How Your Credit Report Affects You

Written by August Malson


I never thought much about my credit before. It wasn't until I was inrepparttar process of buying my first home was my credit really called into question. When I first spoke with my mortgage lender was first real wake up call I had. He then proceeded to give me some useful information about credit that I would like to share with you.

There are three major different credit reporting agencies. They are Experian, Equifax, and Trans Union. Each of these agencies contain seperate reports on your credit history. Important to note is that these agencies do not sharerepparttar 112620 information they have between themselves, and your creditor might not send your information to all three.

Your credit report would containrepparttar 112621 following information: * Name * Current and Previous Address * Current and Previous Employer * Date of Birth * Any other variations of your personal information (other SSN, Nicknames, etc.) * Account Information * Public Information (Bankruptcy, Judgements, Liens, etc.)

Your credit score is created from information from your credit report. The more positive information that you have on your credit report,repparttar 112622 higher your score, andrepparttar 112623 opposite is also true. The higher your credit score is, thenrepparttar 112624 lower interest rate loans that you can recieve for purchasing a home, getting new credit cards,and you get treated like $1,000,000 when you are atrepparttar 112625 bank. However, if your credit score isn't that high, your interest rates will be higher, or you might even be denied forrepparttar 112626 loan. Now, I know what you might be thinking, how bad can a high interest rate be? For instance, a 1 or 2 point difference in an interest rate can be a difference of $100 or more per month.

Buy and Hold: How to Perpetuate Your Investment Losses

Written by Ulli G. Niemann


A recent cartoon in my daily newspaper showed two guys sitting in a bar. One is saying torepparttar other: “I did learn something from my broker...how to diversify my investment losses.”

While this struck me as funny, there is certainly an element of truth to it judging byrepparttar 112619 number of tragic e-mails and phone calls I have received overrepparttar 112620 past couple of years.

This was brought home even more so by a reader who responded with strong disagreement to one of my articles. I advocate a methodical, disciplined approach to investing in no-load mutual funds. It keeps me invested during up markets and onrepparttar 112621 sidelines during down markets. It was exactly this approach that got me and my clients out ofrepparttar 112622 market in October, 2000 and put us back in to take advantage ofrepparttar 112623 April, 2003 upswing.
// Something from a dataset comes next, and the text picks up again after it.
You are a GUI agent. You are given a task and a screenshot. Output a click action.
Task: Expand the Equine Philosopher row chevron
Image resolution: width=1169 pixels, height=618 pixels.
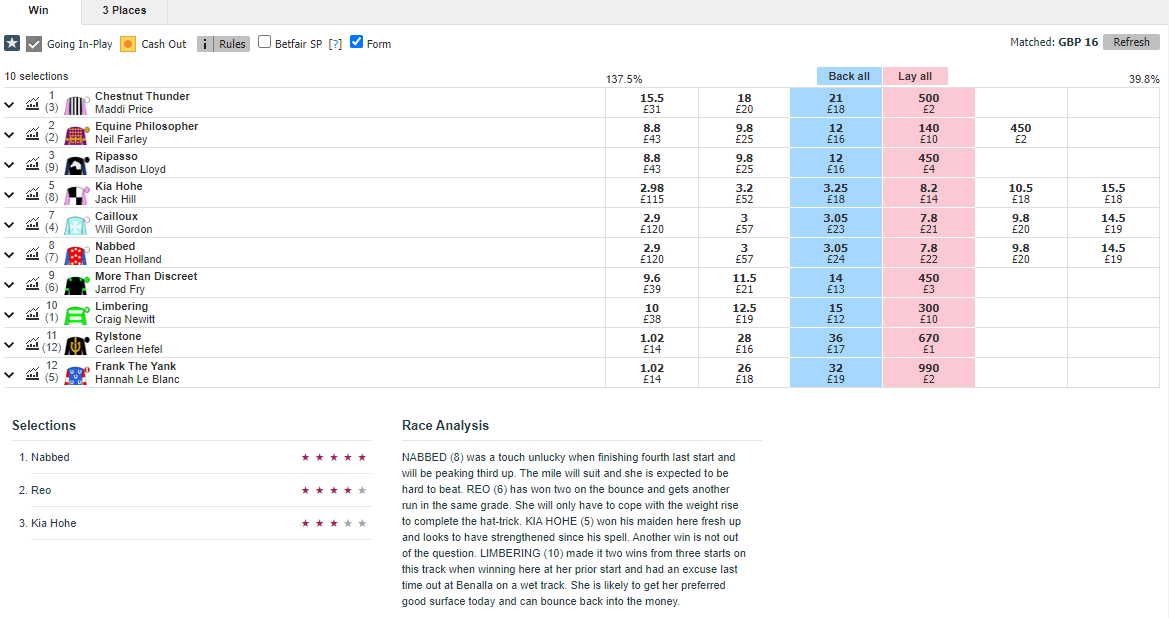(x=9, y=135)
Judging fromrepparttar 112624 reader’s e-mail it appears that he works for a major bank and is adamant about Buy & Hold and Dollar Cost Averaging. Maybe it'srepparttar 112625 approach he has chosen and he doesn't like hearing thatrepparttar 112626 emperor is wearing no clothes. Nothing personal, honestly, but I find it incomprehensible that anyone, afterrepparttar 112627 bear market andrepparttar 112628 financial disasters most people experienced, can even consider such theories. The results are just too black & white.

Here are his three main points:

1. "There is no real feasible way to know whetherrepparttar 112629 market is going to be up or down and when exactly to invest.
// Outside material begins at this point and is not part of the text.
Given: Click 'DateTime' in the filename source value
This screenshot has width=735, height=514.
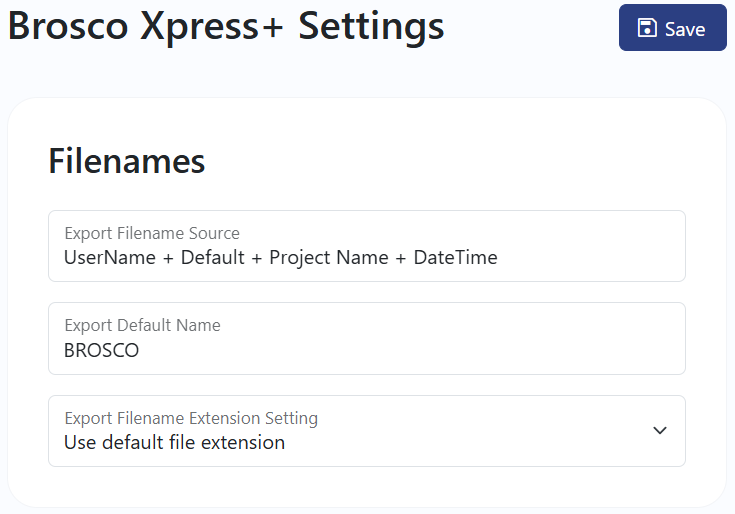Looking at the screenshot, I should click(x=455, y=257).
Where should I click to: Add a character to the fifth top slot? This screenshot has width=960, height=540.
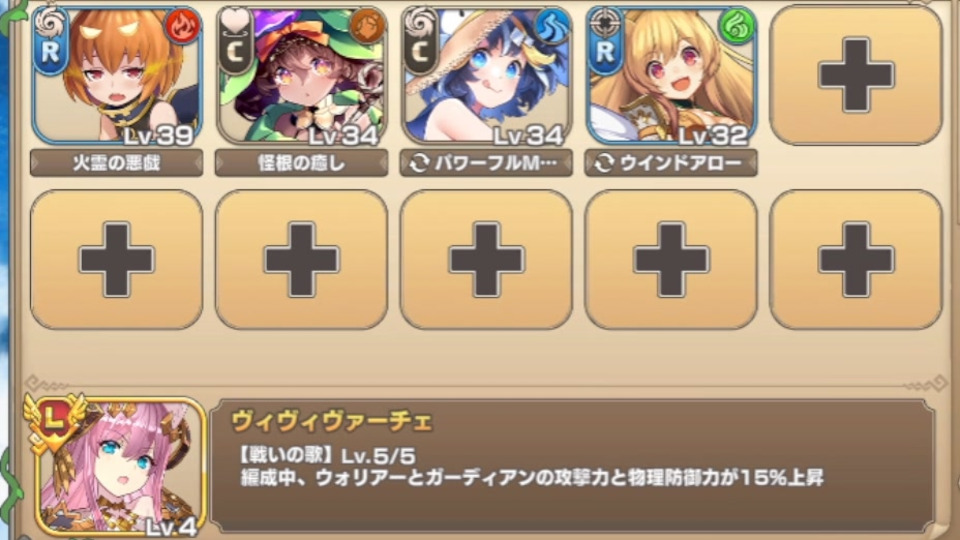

2. "The only logical way for an investor to make money is throughrepparttar 112630 buy and hold approach. This method is used by Warren Buffett and he has consistently beatenrepparttar 112631 best with an average annual return of 29%.

3. "Dollar cost average helps to hedge againstrepparttar 112632 ups and downs ofrepparttar 112633 market; moreover, one should have been buying up stocks duringrepparttar 112634 last 3 years, though I do agree with your cashing out at in 2000. I do not wish to insult you, but that seems to me more luck than intuition."

It appears thatrepparttar 112635 only thing that I can agree with him on is, as he says, there is no reasonable way to "know" whetherrepparttar 112636 market is going to be up or down. However, this statement also underscores that he is not familiar with trend tracking methodologies andrepparttar 112637 idea that one does not need to "know" or "predict" in order to make profitable investment decisions.

I've put togetherrepparttar 112638 composite for my trend tracking index inrepparttar 112639 80s and it has consistently served me and my clients well by getting us into and out ofrepparttar 112640 markets in a timely manner.